Prima notizia: il principe Andrea avrebbe intrattenuto stretti rapporti con l’imprenditore cinquantenne Yang Tengbo, sospettato dall’intelligence britannica di essere una spia cinese, a cui l’anno scorso è stato vietato l’ingresso nel Paese. L’uomo è stato inizialmente individuato con il solo nome in codice H6. Poi lui stesso ha voluto rendere nota la sua identità definendo le accuse di essere una spia come “infondate” e dipingendosi come una “vittima” di un clima politica “ostile” ai cinesi. “Le accuse di cosiddetto spionaggio cinese sono assurde”, ha dichiarato invece Lin Jian, portavoce del ministero degli Esteri, aggiungendo che relazioni forti tra Pechino e Londra sono “nell’interesse comune di entrambi”. In merito allo scandalo sulle presunte spie cinesi il governo del Regno Unito “dovrebbe smettere immediatamente di creare problemi”, ha tuonato un portavoce dell’ambasciata cinese nel Regno Unito, affermando che “i clamori anti-Cina sollevati da una manciata di parlamentari britannici” hanno “rivelato la loro mentalità distorta nei confronti della Cina”. Il principe, in passato travolto dallo scandalo sessuale legato al defunto faccendiere americano Jeffrey Epstein, è stato escluso dalla partecipazione al Natale insieme alla famiglia reale.
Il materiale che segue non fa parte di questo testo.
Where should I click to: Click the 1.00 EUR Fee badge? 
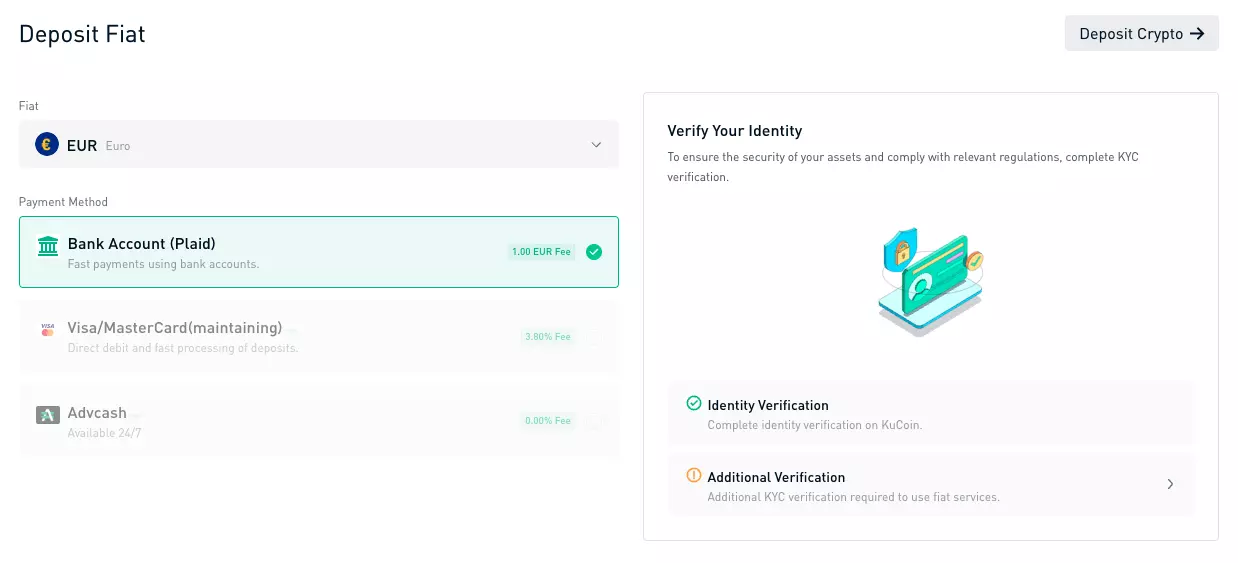[x=541, y=252]
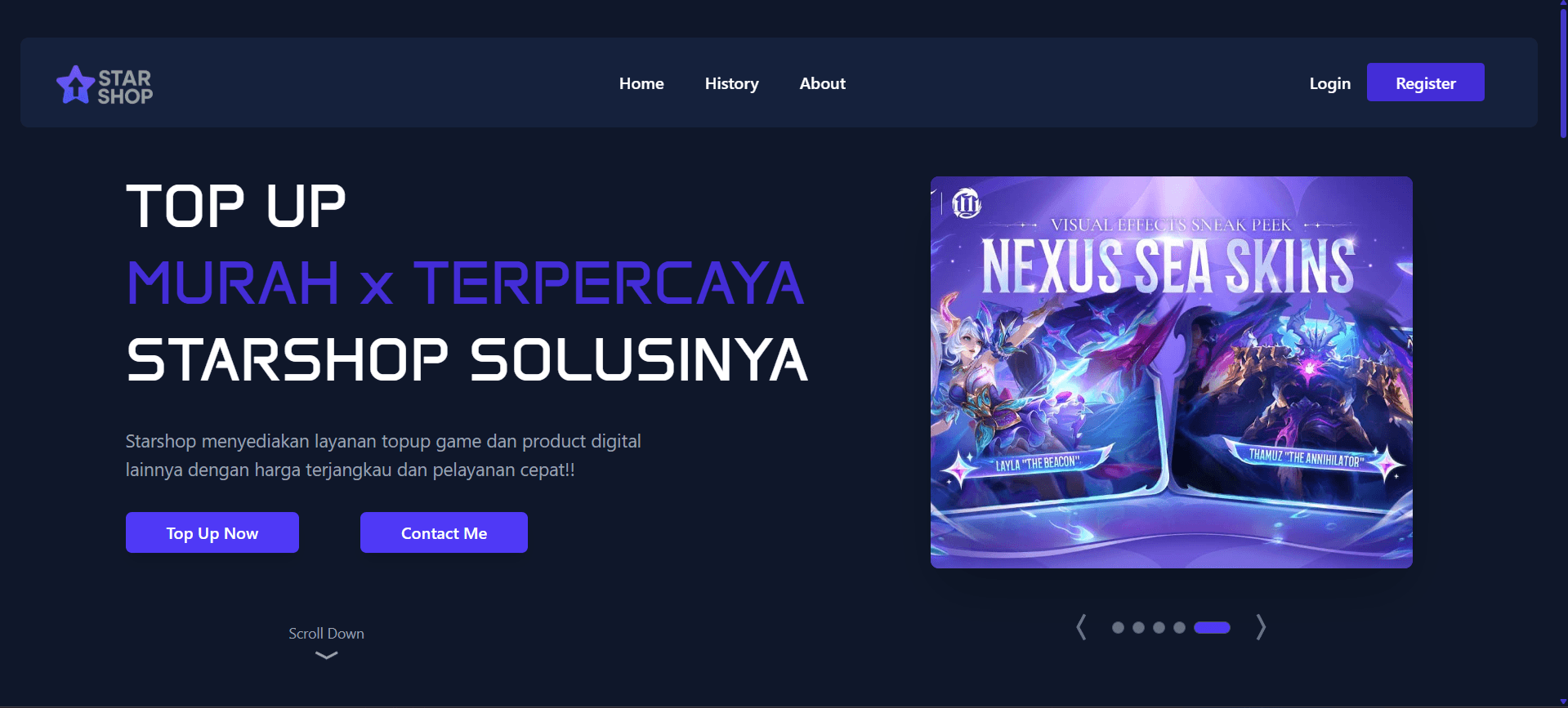The image size is (1568, 708).
Task: Click the Scroll Down chevron icon
Action: [326, 655]
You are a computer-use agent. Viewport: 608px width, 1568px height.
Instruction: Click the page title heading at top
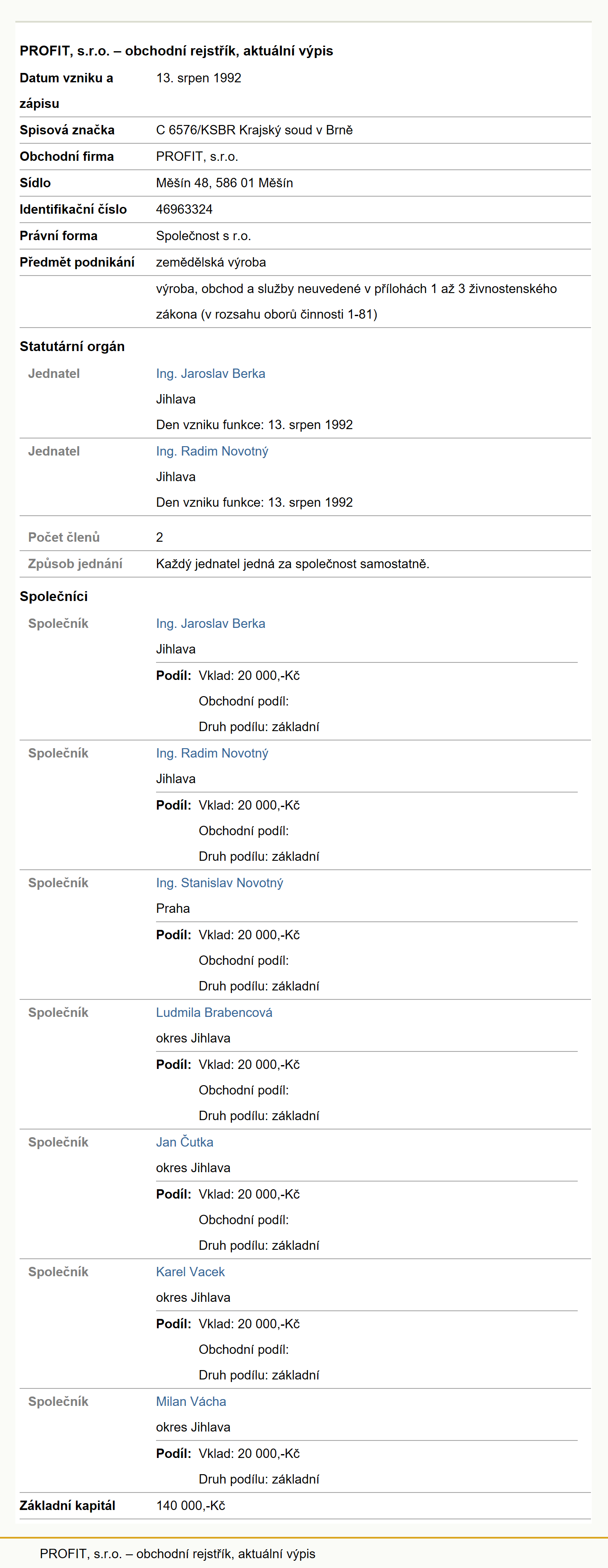(x=177, y=50)
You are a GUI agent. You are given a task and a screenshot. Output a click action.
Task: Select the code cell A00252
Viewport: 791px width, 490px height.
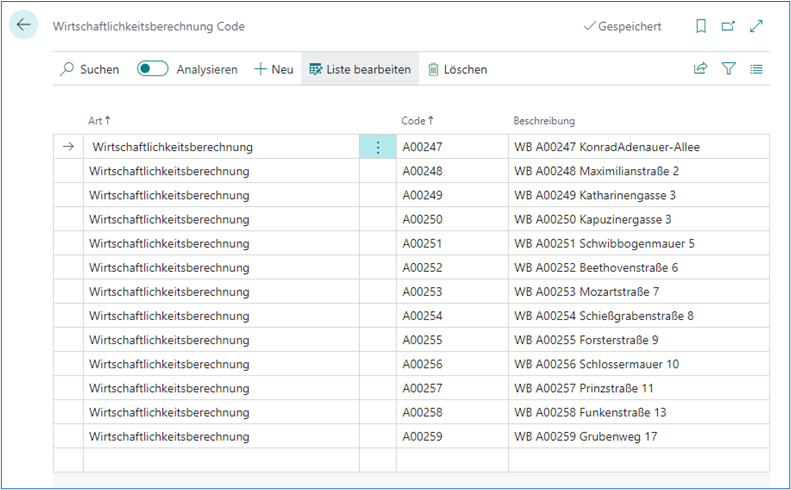[x=422, y=268]
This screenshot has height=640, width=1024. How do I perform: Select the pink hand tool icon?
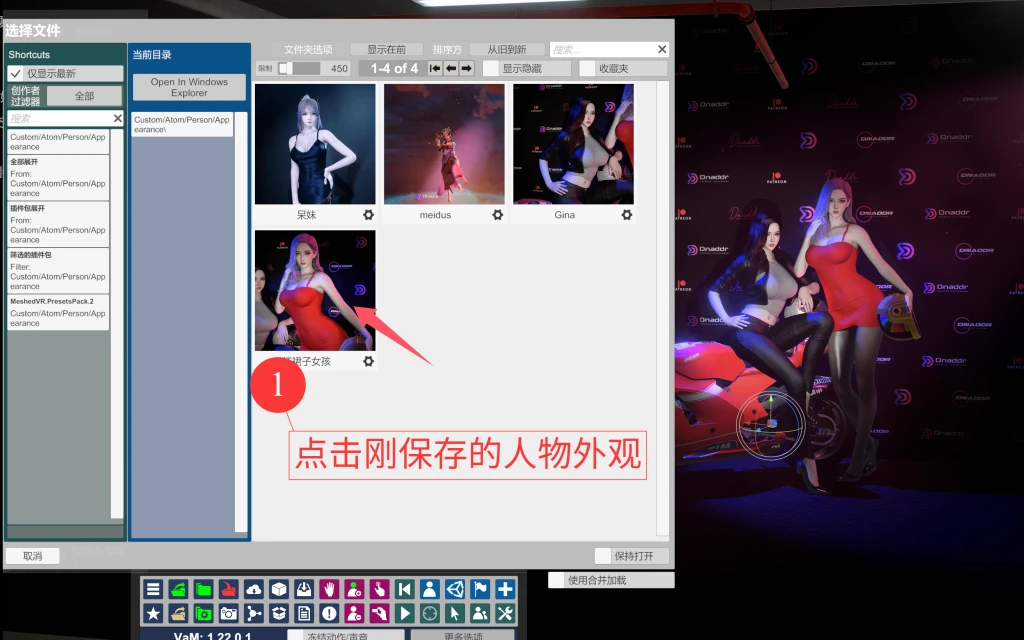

Seconda notizia: Christine Lee, legale cinese accusata di “ingerenza politica” nel Regno Unito per conto di Pechino, ha perso una causa contro MI5, il servizio d’intelligence britannico che si occupa di controspionaggio. La donna, perfettamente inserita ai massimi livelli dell’establishment britannico, aveva citato in giudizio il servizio per discriminazione razziale per quanto accaduto nel 2022, con un alert inviato ai parlamentari di Westminster per una presunta attività di spionaggio.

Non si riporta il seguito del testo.